My client and his wife are non-domiciled (they are French), but they have been UK tax resident for seven out of the last nine years. I’ve advised my client that he and his wife will each need to pay the annual remittance basis charge if they wish to retain the remittance basis. However, I am not sure about their children (ages 9, 12 and 17). Do they need to pay the annual charge too?

Answer

The general rule is that anyone who is a ‘long-term UK resident’, by being resident in the UK for at least seven out of the previous nine tax years, has to pay the annual remittance basis charge (RBC): see ITA 2007 s 809H.

If they do not pay the RBC, they will be taxed on their worldwide income and gains, whether or not actually remitted to the UK.

Individuals who are not long-term UK resident have the remittance basis free of charge, but this must be claimed in the annual tax return (ITA 2007 s 809B).

It will be expensive enough for both your client and his wife to pay the RBC – which is an initial cost of £30,000 per year, going up to £50,000 after 12 years of residence, as per ITA 2007 s 809H(5B) – without the children having to pay too.

Fortunately, however, there are some exemptions – such as the one in ITA 2007 s 809E – which should help your client’s children whilst they are minors.

The exemption for minors

The children will be exempted from paying the RBC if:

  • the child is UK resident but non-domiciled;
  • the child has no UK income or gains (or less than £100 of UK investment income);
  • the child has made no taxable remittances to the UK; and
  • the child is under 18 throughout the tax year.

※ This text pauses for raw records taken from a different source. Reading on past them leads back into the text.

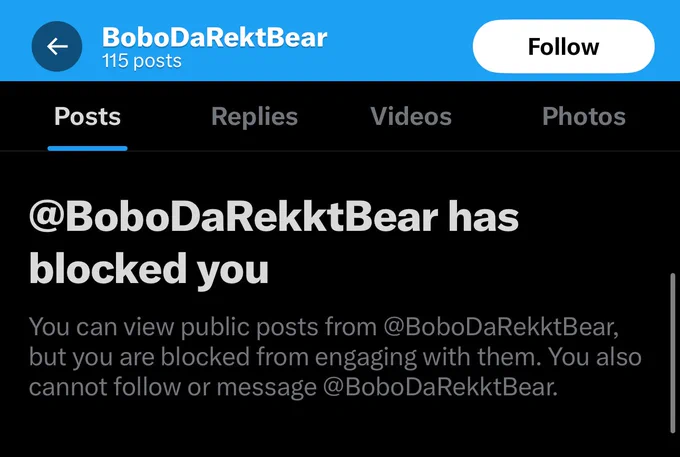This screenshot has width=680, height=457.
Task: Click @BoboDaRekktBear after 'follow or message'
Action: coord(441,387)
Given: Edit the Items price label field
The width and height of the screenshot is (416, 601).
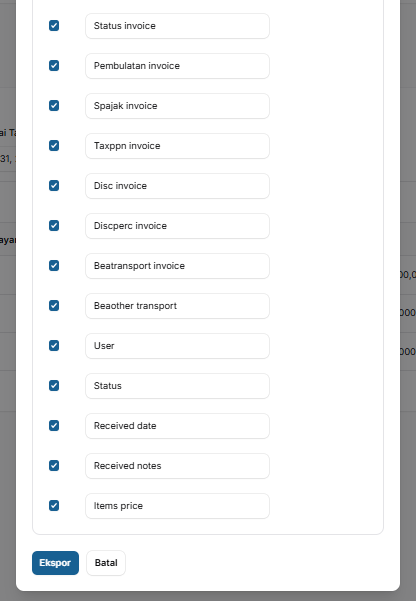Looking at the screenshot, I should click(177, 506).
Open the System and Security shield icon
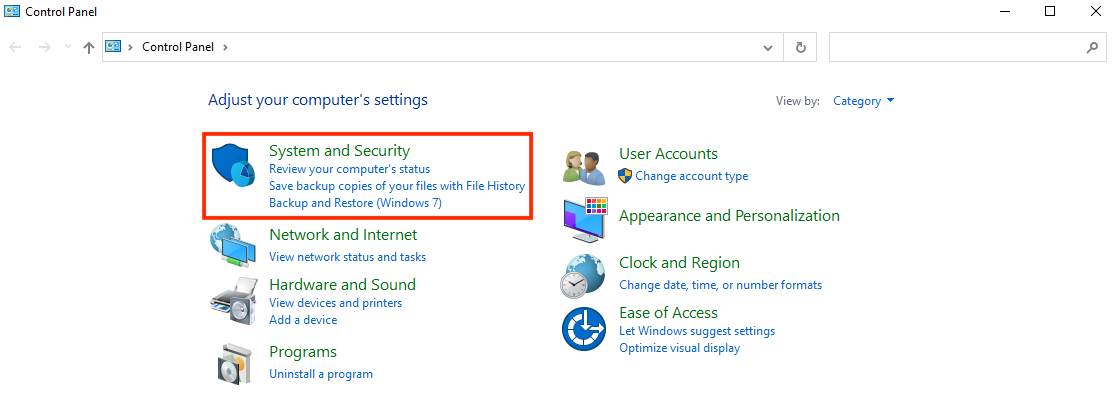This screenshot has height=409, width=1114. click(x=234, y=165)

If all these conditions apply, the children can benefit from the remittance basis without having to pay the annual charge. 

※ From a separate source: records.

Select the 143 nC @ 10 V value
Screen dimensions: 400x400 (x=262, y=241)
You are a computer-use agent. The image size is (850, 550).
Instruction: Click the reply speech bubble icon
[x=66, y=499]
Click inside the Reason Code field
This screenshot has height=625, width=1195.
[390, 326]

As an aside, the children will also still have their annual income tax and capital gains tax allowances, which are usually forfeit when the taxpayer makes  a claim for the remittance basis (ITA 2007 s 809G).

The exemption for adults

Separately, there is an exemption that can apply to taxpayers who are over 18, which may assist the eldest child (who hasn’t got long left as a minor).

ITA 2007 s 809D contains these conditions:

  • the taxpayer is UK resident but non-domiciled; and
  • the taxpayer has less than £2,000 in total of unremitted foreign income or gains in the tax year.

If both of these conditions apply, the taxpayer need not pay the annual remittance charge despite being a long-term UK resident and despite being over 18. Again, the child’s annual income tax and capital gains allowances will be available if this exemption applies.

It does not matter how much total offshore income or gains there were in the tax year; what is important is how much has been left offshore. Say, for example, that the eldest child turns 18 and has £5,000 of offshore income. The exemption in s 809E cannot apply (as the child is now 18 and is a long-term UK resident). If the child brings £3,001 into the UK (leaving £1,999 offshore), then the exemption in s 809D applies. This means the remittance basis is available without the child having to pay the RBC.

Obviously, there would be tax to pay on the £3,001 brought into the UK, but the tax bill will not be as high a cost as paying the £30,000 remittance basis charge, and the remittance may be covered by the child’s annual allowance depending on what other income he or she has.

So if the children do not have much offshore income or gains, when they reach 18, they may be able to make use of this exemption by taking care how much offshore income/gains they leave outside the UK.